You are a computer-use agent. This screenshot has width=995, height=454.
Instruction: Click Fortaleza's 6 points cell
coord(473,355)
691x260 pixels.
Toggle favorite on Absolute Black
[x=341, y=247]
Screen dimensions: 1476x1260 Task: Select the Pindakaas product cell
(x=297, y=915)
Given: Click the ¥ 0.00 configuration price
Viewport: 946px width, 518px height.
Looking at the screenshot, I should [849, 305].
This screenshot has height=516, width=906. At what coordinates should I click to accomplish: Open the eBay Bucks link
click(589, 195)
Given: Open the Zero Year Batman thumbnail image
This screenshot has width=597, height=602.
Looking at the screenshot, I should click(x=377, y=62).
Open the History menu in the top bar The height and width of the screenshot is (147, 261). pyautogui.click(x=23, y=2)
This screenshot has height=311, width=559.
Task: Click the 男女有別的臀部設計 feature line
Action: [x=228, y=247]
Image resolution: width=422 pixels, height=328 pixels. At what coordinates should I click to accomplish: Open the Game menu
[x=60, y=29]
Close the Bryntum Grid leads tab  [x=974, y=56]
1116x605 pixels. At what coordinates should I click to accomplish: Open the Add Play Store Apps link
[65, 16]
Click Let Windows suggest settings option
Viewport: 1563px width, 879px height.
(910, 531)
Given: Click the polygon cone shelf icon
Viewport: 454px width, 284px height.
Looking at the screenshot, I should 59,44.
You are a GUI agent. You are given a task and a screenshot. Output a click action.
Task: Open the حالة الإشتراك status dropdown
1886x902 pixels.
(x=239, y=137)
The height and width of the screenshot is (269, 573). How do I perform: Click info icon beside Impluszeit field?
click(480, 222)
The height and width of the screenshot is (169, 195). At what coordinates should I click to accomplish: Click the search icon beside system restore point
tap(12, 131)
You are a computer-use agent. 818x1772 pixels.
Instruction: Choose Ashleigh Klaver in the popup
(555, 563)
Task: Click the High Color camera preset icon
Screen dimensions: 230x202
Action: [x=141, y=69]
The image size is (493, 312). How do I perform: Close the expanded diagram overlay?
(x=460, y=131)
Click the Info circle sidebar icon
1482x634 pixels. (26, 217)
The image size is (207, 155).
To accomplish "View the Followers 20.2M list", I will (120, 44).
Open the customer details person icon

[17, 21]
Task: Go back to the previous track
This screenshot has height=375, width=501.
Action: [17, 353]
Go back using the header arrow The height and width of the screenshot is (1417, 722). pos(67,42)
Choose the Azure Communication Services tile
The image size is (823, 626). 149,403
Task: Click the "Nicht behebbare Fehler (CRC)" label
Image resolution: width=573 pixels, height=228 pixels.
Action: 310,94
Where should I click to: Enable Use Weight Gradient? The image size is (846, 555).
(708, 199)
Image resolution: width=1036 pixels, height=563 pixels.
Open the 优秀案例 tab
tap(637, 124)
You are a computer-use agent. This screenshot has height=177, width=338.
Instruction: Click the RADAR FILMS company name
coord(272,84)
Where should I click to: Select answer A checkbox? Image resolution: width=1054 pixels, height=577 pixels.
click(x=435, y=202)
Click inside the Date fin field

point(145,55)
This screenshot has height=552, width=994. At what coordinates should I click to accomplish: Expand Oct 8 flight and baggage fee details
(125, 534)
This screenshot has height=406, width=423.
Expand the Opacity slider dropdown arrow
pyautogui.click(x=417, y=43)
- - - - -
Read the data above. Pull out each line in which the string "computer" appears.

You are a computer-use agent. This screenshot has width=995, height=454.
You are a computer-use agent. 818x1772 pixels.
You are a computer-use agent. This screenshot has height=177, width=338.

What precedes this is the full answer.